11-741/11-641/11-441 S19 Syllabus

Machine Learning and Text Mining

INSTRUCTOR: Prof. Yiming Yang, yiming [at] cs.cmu.edu

TIME AND LOCATION: TR, 12:00 - 1:20pm, HH B131

DESCRIPTION

This is a full-semester lecture-oriented course (12 units) for the PhD-level, MS-level and undergraduate students who meet the prerequisites. It offers a blend of core theory, algorithms, evaluation methodologies and applications of scalable data analytic techniques. Specifically, the covered topics include

·        Link Analysis

·        Collaborative Filtering

·        Social-media Analysis

·        Web-scale Text Classification

·        Learning to Rank for Information Retrieval

·        Deep Learning for Text Analysis

·        Matrix factorization (with SVD, non-negative and probabilistic matrix completion)

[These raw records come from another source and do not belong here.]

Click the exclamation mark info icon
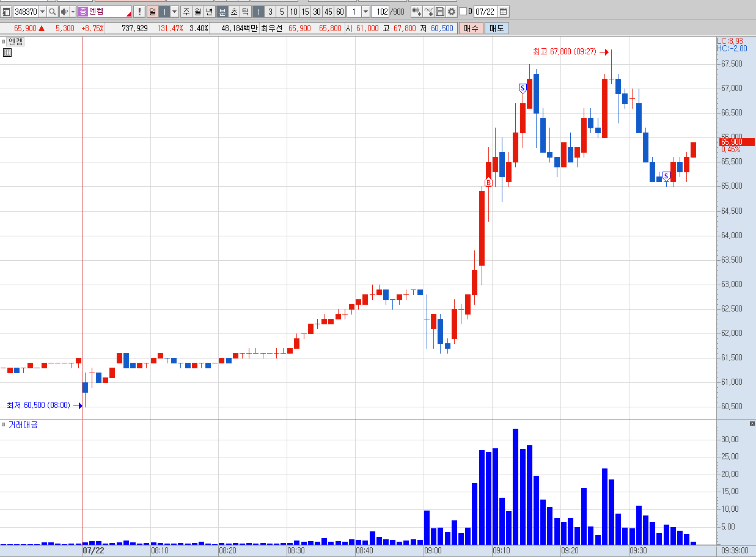This screenshot has height=557, width=756. point(139,12)
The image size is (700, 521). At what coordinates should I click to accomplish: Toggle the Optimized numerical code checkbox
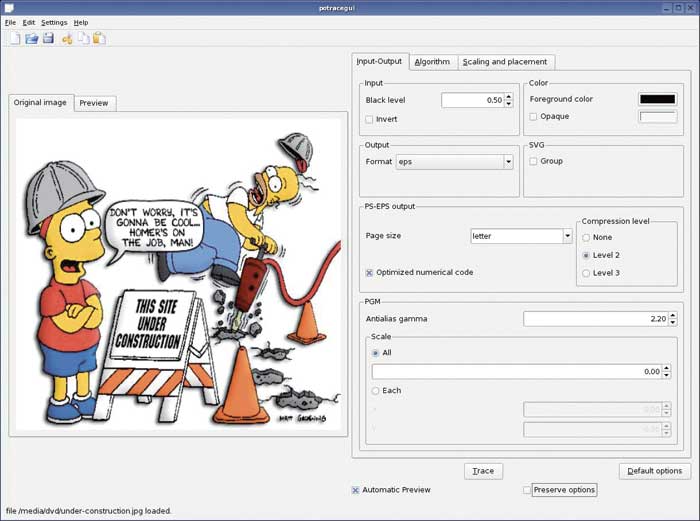click(370, 272)
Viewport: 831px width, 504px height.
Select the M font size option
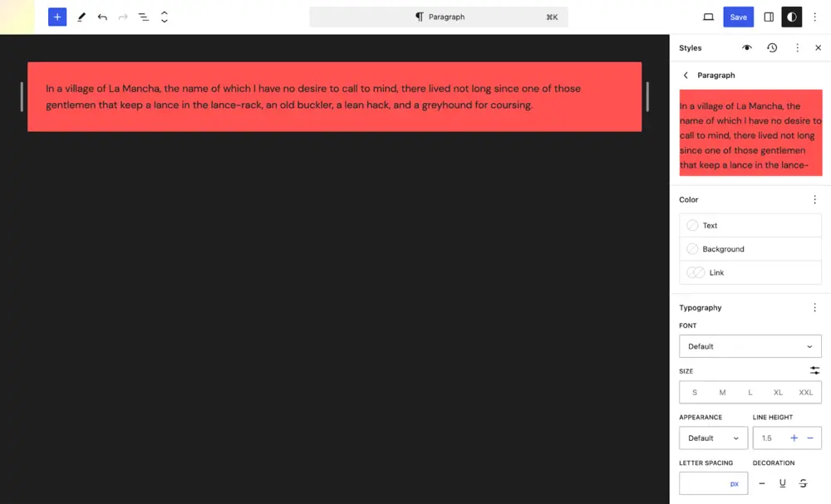click(x=722, y=393)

·        Stochastic gradient descent

·        Statistical significance tests

PREREQUISITES

·        CS courses on data structures, algorithms and programming (e.g. 15-213), linear algebra (e.g. 21-241 or 21-341) and intro probability (e.g. 21-325)

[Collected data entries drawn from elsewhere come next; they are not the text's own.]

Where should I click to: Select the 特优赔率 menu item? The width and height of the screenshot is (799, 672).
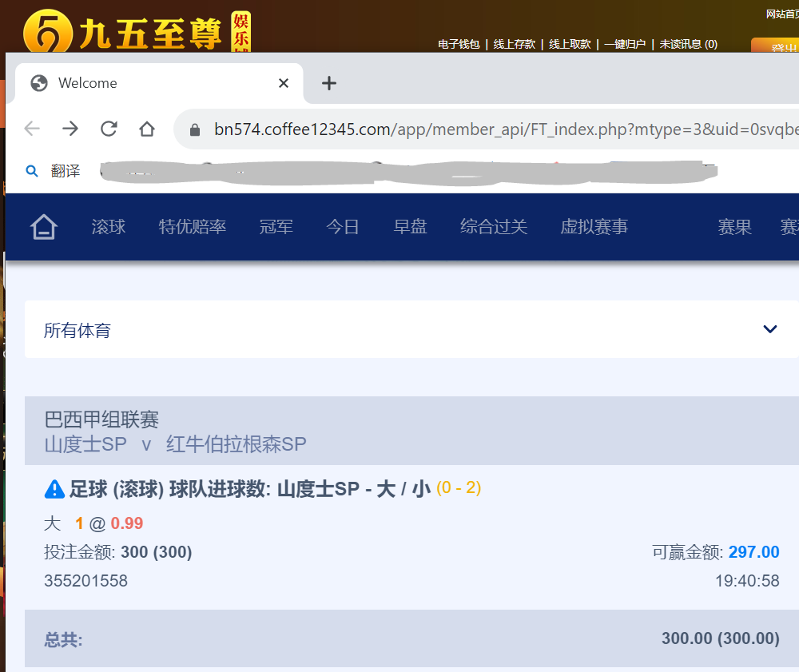click(x=193, y=227)
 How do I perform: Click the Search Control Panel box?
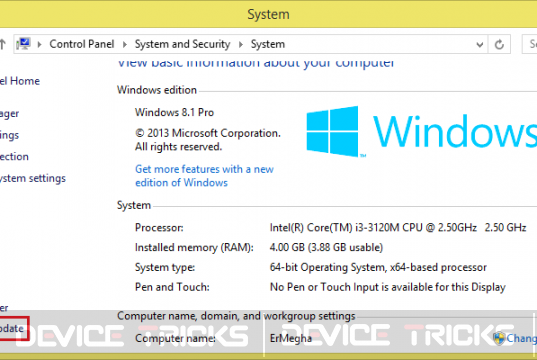tap(529, 44)
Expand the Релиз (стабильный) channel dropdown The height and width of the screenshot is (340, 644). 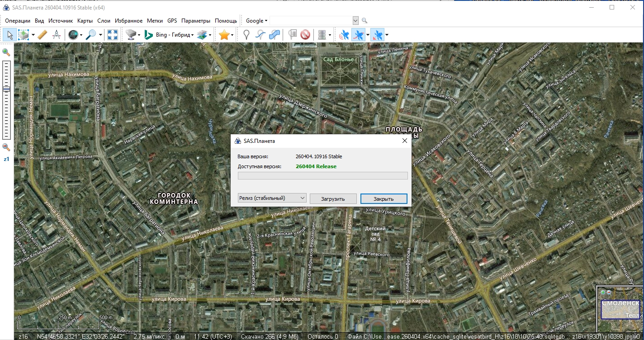(272, 198)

·        Intro Machine Learning (e.g., 10-701 or 10-601) and Algorithm Design and Analysis (e.g., 15-451) are not required but helpful

TEXTBOOKS (SOME CHAPTERS): Introduction to Information Retrieval (IR), Christopher D. Manning, Prabhakar Raghavan, and Hinrich Schutze, Cambridge University Press. 2008. The textbook can be purchased at the CMU bookstore.

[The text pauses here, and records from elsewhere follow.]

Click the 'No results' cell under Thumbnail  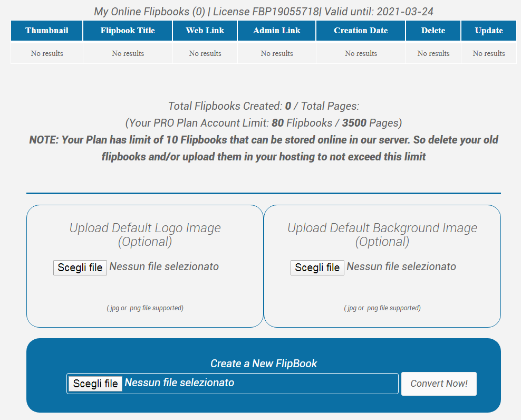pos(47,53)
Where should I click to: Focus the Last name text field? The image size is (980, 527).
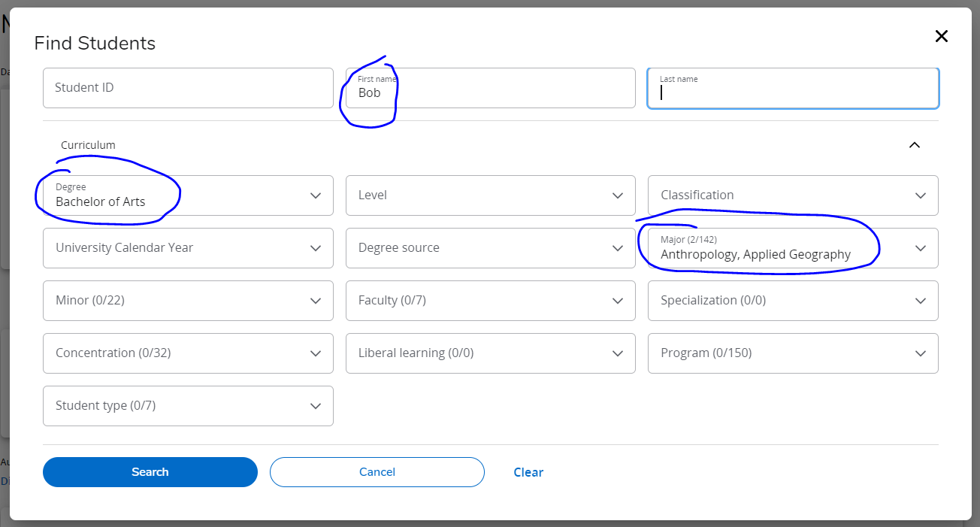pos(793,89)
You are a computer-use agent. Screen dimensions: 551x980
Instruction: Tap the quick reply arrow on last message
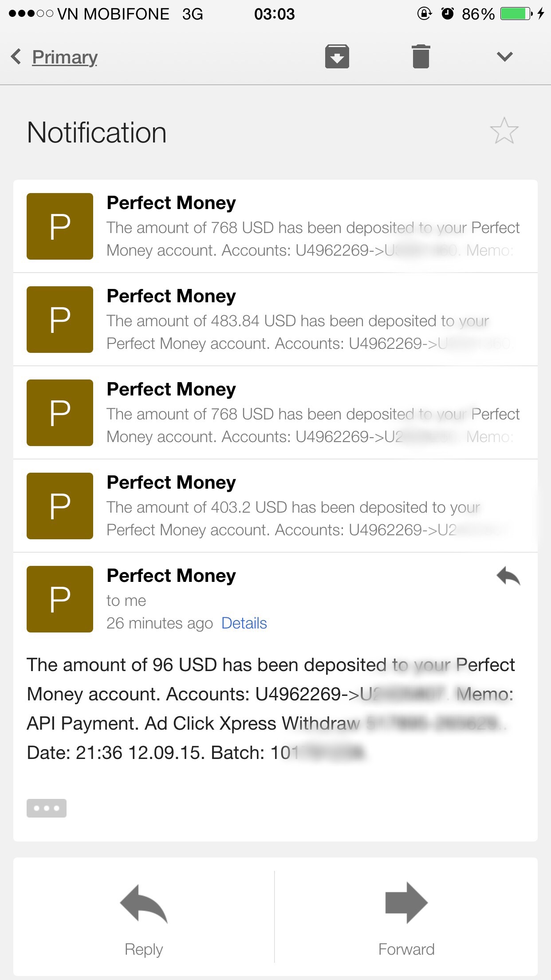click(508, 577)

ONLINE READING AND LECTURE SLIDES: There are selected additional readings, which are online available, restricted to the .cmu.edu domain. CMU people can get access from outside .cmu.edu (e.g., from home) using CMU's WebVPN Service. Access of slides has the same requirement.

TEACHING ASSISTANTS AND OFFICE HOURS

·        Guokun Lai, guokun [at] cs.cmu.edu
Office Hour: Friday 13:30-14:30 at GHC 5417

·        Yuexin Wu, yuexinw [at] cs.cmu.edu
Office Hour: Thursday 16:00-17:00 at GHC 5417

EXAMS: We will not have midterm and final exams. Instead, we have quizzes between the lectures, and the Capstone Project Proposal (CPP) presentations in the late part of the course.

COURSE POLICIES: Late Homework, Laptops, Cheating (form to sign)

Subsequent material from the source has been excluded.